Work to complete:
Copy the listing exactly; drop the pictures.

Records:
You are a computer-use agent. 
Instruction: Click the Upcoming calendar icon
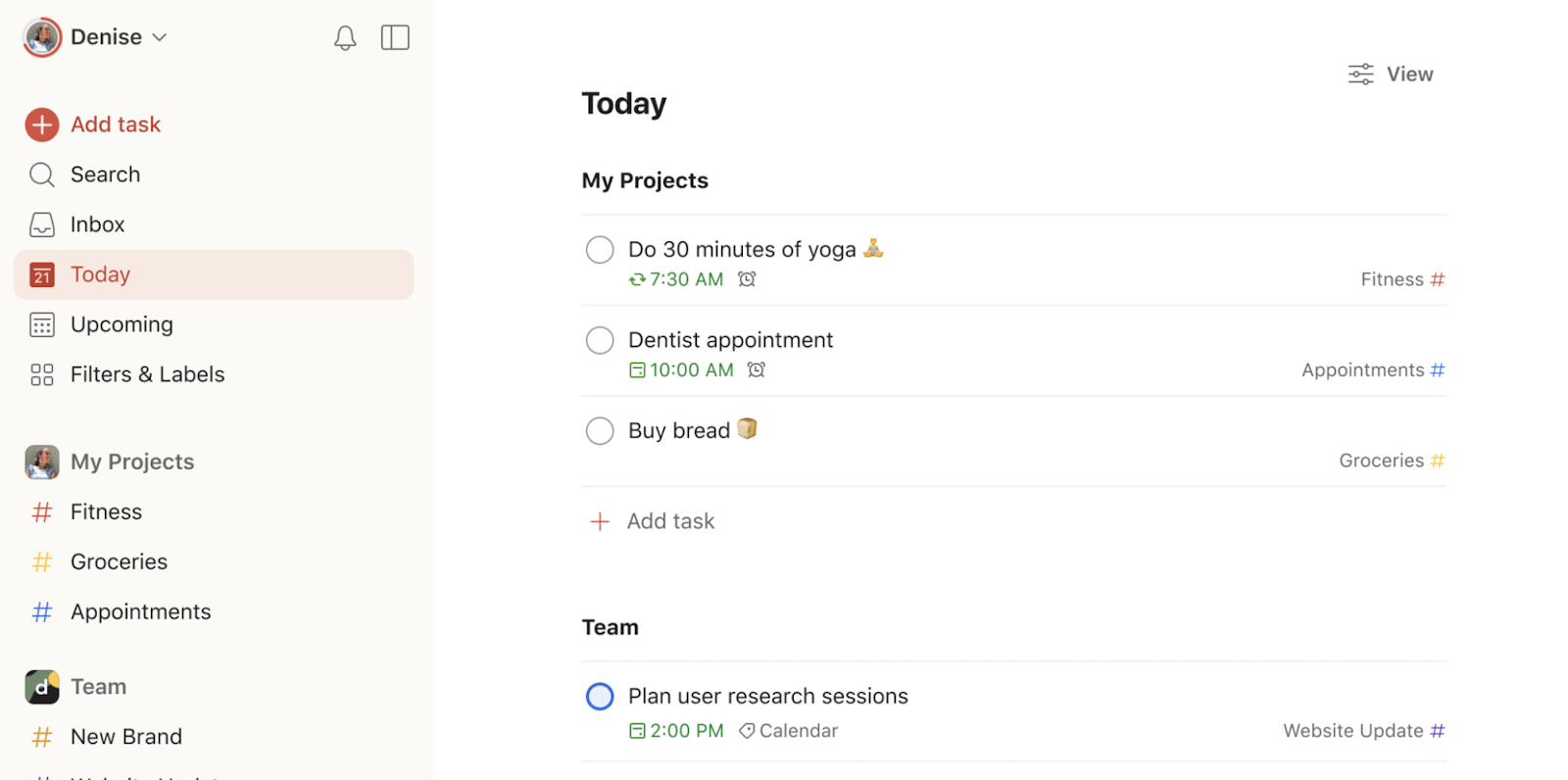(x=41, y=324)
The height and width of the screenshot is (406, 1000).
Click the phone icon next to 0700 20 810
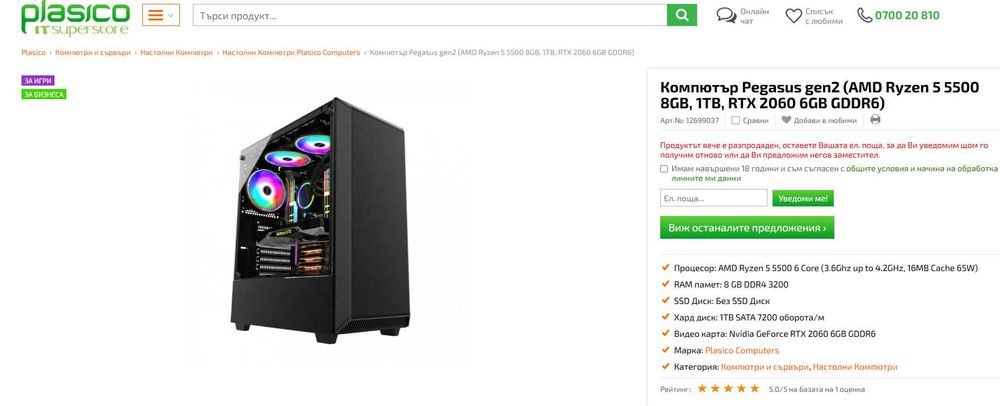point(865,15)
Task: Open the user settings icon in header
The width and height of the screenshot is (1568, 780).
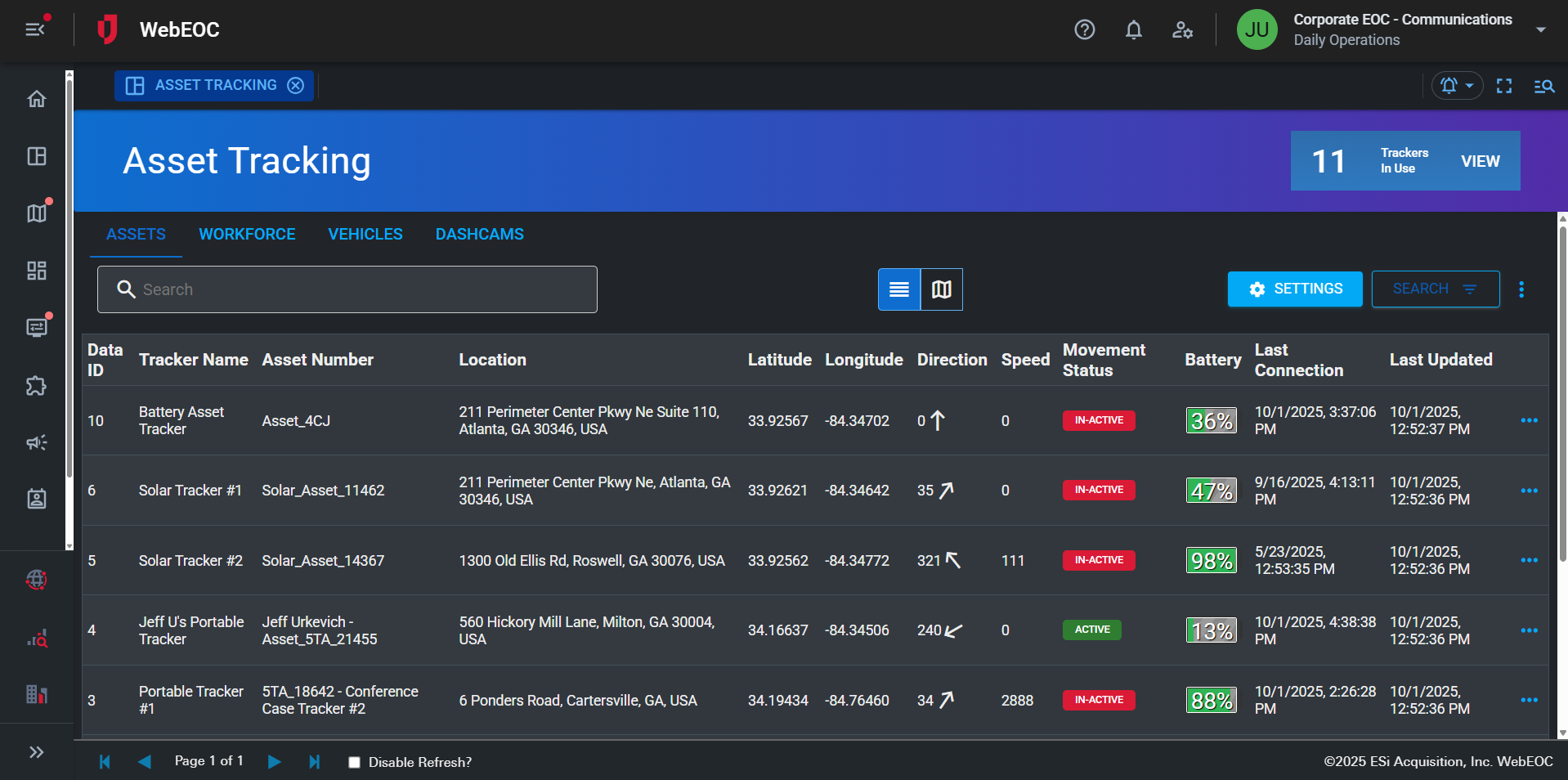Action: (x=1182, y=30)
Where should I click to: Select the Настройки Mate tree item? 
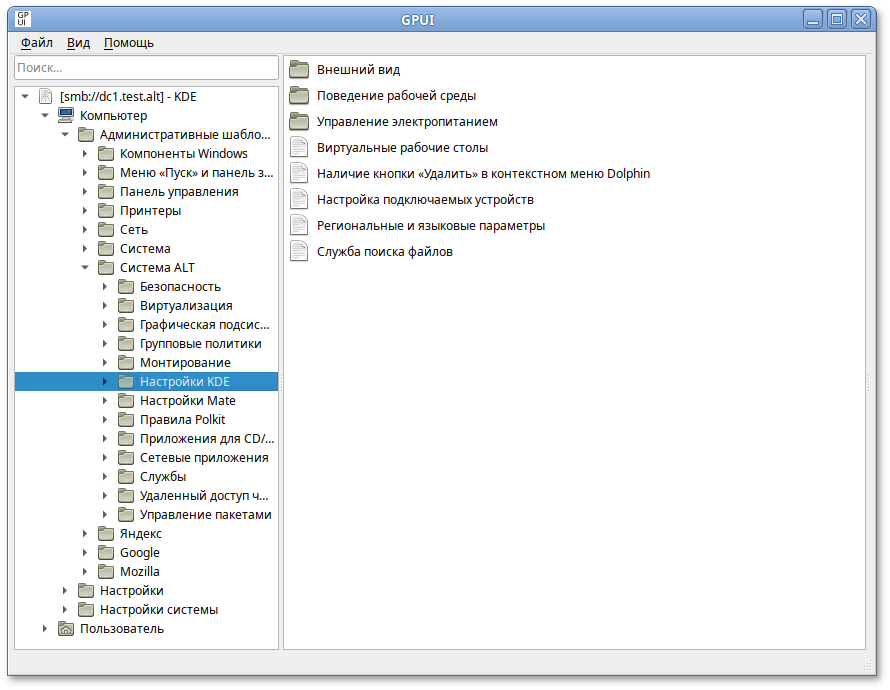coord(184,400)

Written answer:
You are a computer-use agent. 
Instruction: Click the Upcoming calendar icon
(x=41, y=324)
The height and width of the screenshot is (406, 1000).
Click the phone icon next to 0700 20 810
point(865,15)
Task: Open the user settings icon in header
The width and height of the screenshot is (1568, 780).
Action: (x=1182, y=30)
Where should I click to: Select the Настройки Mate tree item? 
coord(184,400)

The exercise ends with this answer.